───── The records

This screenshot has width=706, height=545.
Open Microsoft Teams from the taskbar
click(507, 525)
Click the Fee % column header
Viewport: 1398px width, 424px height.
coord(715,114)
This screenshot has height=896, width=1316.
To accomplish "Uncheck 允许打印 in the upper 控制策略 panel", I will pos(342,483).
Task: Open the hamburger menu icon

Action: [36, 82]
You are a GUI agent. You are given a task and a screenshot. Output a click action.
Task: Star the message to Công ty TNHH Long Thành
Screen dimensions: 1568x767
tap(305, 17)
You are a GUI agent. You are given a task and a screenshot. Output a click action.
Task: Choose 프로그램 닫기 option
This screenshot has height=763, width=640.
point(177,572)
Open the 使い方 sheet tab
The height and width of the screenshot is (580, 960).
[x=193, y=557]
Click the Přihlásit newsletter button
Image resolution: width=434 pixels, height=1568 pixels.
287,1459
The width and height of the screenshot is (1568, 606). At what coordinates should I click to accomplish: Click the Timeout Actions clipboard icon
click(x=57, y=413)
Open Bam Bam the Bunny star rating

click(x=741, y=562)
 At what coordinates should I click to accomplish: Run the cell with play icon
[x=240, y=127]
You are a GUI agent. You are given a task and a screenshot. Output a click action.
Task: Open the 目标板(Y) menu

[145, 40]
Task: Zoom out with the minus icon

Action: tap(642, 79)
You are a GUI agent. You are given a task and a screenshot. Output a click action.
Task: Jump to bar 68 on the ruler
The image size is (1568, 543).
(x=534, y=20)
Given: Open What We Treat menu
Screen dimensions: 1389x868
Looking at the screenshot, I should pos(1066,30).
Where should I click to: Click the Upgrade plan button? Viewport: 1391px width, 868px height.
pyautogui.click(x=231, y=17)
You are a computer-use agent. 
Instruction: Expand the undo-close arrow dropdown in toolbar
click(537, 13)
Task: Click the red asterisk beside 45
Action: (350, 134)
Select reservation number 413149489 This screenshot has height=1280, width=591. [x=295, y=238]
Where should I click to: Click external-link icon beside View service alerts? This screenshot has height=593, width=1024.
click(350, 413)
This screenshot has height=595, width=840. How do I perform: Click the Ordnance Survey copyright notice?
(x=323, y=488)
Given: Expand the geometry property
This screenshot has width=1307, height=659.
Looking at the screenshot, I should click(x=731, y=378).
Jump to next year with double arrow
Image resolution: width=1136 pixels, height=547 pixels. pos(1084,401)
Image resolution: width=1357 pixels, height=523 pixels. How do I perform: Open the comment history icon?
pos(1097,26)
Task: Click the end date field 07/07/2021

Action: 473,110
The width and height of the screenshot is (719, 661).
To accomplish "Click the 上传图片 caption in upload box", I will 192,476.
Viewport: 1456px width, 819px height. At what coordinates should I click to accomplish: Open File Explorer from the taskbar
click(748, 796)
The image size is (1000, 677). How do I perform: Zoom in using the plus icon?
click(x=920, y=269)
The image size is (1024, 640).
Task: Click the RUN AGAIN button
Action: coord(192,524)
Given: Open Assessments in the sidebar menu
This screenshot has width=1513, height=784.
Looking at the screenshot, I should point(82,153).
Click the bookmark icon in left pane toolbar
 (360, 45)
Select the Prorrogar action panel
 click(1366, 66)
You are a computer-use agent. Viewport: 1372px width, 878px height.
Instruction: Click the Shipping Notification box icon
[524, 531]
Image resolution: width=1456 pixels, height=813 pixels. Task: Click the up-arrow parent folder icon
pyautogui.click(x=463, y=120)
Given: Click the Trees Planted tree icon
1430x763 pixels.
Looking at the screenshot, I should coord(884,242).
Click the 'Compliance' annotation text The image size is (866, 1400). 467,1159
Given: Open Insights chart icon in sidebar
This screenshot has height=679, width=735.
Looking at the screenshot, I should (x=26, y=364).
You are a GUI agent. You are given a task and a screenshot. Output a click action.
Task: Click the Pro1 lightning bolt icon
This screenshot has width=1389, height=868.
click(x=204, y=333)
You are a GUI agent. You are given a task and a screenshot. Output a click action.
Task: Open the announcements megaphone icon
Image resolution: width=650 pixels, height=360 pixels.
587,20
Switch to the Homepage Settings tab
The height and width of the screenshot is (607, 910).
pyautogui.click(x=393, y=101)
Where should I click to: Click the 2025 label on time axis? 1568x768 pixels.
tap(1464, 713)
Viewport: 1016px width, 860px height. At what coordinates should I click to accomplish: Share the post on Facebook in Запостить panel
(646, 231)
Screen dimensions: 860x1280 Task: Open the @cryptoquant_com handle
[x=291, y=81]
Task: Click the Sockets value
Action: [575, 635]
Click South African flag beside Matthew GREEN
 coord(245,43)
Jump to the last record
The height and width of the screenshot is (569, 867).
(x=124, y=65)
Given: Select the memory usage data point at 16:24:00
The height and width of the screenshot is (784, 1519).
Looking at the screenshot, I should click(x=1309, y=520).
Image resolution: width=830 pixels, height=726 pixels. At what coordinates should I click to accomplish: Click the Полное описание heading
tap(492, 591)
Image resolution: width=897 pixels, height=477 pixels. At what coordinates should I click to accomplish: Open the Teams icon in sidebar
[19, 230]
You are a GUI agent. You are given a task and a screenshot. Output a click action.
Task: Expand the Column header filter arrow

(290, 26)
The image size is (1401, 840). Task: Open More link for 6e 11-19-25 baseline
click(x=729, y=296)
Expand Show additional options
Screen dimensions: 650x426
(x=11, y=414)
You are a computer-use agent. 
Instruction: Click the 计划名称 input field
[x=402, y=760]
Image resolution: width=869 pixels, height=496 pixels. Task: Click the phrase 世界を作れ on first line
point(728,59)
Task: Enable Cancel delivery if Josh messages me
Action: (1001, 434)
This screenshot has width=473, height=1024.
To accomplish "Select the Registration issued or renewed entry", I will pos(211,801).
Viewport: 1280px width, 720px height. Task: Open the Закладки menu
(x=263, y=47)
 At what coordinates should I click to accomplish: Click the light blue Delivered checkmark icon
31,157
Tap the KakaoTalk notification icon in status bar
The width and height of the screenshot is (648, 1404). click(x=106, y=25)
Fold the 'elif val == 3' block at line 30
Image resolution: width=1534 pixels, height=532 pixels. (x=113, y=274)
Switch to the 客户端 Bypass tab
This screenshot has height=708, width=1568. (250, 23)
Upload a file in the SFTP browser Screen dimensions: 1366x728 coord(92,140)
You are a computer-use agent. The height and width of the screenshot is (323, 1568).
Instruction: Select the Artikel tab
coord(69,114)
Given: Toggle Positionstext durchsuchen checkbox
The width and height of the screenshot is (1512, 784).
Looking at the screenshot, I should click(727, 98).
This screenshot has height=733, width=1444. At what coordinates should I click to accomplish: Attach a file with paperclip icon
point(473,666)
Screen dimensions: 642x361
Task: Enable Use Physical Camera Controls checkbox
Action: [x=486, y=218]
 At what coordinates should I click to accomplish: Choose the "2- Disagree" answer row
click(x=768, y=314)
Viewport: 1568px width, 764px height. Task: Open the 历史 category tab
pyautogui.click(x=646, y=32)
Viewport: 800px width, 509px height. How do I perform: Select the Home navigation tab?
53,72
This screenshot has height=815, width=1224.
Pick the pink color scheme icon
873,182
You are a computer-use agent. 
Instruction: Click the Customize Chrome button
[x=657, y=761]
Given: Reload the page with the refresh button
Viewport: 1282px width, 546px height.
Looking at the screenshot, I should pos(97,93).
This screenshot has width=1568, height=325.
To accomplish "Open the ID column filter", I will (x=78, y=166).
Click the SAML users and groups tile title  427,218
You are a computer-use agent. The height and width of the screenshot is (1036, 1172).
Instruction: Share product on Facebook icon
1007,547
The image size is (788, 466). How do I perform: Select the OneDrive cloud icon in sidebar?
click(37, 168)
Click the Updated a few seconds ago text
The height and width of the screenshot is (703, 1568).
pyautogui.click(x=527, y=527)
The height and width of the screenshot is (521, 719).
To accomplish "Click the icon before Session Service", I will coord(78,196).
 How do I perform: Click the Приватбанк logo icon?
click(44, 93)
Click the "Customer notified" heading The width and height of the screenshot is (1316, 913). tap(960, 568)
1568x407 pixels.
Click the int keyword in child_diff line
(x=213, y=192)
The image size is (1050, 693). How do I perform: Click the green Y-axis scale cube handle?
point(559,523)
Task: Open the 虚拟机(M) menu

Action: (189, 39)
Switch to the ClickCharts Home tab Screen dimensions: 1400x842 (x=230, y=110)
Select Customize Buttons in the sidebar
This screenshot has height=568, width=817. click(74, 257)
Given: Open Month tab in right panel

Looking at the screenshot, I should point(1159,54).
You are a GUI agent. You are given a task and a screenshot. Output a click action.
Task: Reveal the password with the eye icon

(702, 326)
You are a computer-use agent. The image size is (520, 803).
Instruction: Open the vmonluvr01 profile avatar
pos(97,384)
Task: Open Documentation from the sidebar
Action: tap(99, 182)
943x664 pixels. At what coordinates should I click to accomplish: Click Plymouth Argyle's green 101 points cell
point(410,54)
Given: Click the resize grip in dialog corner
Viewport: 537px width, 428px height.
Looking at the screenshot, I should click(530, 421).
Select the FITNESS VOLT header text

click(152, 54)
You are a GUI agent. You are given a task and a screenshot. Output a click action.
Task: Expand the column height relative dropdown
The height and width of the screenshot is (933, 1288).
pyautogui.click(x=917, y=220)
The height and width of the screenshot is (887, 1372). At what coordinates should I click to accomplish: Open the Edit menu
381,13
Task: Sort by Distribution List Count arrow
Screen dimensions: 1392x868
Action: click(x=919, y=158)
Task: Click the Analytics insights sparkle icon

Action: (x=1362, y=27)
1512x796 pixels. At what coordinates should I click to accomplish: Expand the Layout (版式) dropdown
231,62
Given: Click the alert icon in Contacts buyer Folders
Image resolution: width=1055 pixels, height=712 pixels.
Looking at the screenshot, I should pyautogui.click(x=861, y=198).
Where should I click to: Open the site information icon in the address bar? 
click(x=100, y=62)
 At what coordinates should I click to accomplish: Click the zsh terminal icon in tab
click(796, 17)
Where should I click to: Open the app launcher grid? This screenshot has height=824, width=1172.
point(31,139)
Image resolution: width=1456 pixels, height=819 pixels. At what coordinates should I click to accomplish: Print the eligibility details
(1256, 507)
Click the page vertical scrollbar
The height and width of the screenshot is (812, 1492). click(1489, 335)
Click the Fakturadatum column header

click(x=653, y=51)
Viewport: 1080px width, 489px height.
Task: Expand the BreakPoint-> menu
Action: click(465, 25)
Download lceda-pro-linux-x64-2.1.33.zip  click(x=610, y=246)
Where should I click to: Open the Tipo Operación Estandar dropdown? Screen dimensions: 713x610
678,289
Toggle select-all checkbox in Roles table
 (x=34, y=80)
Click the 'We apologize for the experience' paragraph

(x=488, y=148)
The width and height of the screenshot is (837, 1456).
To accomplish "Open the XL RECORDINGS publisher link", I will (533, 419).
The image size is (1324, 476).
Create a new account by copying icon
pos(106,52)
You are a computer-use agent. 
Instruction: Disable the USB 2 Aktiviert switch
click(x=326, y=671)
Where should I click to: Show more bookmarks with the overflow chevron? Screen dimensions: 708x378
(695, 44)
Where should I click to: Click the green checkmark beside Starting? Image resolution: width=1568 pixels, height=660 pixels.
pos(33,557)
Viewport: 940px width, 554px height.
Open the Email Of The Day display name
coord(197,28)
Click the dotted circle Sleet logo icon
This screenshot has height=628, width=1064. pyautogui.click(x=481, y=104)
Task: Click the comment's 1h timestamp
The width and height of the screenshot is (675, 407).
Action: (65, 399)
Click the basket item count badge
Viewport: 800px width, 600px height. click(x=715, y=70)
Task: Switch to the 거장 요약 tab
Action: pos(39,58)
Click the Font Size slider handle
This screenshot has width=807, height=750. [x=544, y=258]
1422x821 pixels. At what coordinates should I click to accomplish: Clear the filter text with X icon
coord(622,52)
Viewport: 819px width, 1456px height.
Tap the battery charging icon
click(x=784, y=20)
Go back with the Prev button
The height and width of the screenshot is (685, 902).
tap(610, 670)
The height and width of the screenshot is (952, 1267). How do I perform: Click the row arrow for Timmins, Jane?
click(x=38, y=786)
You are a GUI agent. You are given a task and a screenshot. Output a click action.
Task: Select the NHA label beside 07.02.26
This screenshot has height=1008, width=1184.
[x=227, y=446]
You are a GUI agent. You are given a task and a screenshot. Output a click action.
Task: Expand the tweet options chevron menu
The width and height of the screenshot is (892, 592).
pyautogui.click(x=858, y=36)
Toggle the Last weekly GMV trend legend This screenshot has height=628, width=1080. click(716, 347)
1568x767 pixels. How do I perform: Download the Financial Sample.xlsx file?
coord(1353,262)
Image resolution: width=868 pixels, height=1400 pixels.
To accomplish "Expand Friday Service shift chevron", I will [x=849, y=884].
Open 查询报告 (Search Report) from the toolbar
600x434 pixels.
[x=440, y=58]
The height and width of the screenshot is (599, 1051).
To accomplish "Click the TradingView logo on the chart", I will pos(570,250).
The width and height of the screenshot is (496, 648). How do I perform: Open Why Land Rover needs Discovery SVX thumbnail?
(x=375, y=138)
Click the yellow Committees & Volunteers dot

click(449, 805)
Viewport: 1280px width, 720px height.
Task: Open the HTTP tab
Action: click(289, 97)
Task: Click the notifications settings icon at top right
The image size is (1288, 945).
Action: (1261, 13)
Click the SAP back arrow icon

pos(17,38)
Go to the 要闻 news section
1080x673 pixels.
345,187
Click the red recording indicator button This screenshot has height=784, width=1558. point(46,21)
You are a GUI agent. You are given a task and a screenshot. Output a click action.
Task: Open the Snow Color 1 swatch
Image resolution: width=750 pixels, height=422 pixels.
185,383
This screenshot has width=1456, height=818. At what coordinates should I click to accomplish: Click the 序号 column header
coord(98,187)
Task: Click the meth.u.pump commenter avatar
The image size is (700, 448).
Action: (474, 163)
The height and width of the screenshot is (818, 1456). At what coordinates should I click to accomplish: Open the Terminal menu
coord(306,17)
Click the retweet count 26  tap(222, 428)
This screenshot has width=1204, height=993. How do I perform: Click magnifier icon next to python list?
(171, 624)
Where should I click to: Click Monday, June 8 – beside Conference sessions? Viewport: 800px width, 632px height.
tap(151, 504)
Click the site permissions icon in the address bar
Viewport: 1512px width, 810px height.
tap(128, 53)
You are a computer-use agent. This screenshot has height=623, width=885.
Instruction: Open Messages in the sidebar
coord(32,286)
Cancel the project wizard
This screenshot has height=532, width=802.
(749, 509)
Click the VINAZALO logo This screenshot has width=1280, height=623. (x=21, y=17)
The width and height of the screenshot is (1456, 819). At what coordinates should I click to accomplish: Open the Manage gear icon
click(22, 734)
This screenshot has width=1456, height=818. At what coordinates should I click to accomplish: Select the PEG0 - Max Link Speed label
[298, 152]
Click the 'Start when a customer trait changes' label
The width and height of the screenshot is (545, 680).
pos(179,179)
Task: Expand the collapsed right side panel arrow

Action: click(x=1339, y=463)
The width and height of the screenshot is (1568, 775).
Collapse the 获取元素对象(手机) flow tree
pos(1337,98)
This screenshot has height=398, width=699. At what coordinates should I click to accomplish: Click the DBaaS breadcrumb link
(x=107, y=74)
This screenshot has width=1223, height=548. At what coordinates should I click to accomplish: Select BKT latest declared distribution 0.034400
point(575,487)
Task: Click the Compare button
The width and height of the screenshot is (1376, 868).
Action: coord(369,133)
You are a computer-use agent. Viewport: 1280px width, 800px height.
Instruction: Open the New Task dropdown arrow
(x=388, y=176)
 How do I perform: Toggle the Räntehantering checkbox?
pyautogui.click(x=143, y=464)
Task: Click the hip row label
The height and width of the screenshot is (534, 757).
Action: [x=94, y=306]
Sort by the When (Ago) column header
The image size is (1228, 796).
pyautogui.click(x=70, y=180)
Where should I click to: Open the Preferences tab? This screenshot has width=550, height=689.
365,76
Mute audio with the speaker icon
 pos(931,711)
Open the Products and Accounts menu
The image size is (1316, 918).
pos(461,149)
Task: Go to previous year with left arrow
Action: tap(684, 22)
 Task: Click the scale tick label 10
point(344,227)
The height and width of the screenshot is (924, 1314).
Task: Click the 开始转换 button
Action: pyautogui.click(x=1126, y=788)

──────────

### The problem
Copy out the records word for word, from the line with "Open 查询报告 (Search Report) from the toolbar" to the line with "Click the red recording", including both of those lines.

### Written response
Open 查询报告 (Search Report) from the toolbar
600x434 pixels.
[x=440, y=58]
The height and width of the screenshot is (599, 1051).
To accomplish "Click the TradingView logo on the chart", I will pos(570,250).
The width and height of the screenshot is (496, 648). How do I perform: Open Why Land Rover needs Discovery SVX thumbnail?
(x=375, y=138)
Click the yellow Committees & Volunteers dot

click(449, 805)
Viewport: 1280px width, 720px height.
Task: Open the HTTP tab
Action: click(289, 97)
Task: Click the notifications settings icon at top right
The image size is (1288, 945).
Action: (1261, 13)
Click the SAP back arrow icon

pos(17,38)
Go to the 要闻 news section
1080x673 pixels.
345,187
Click the red recording indicator button This screenshot has height=784, width=1558. point(46,21)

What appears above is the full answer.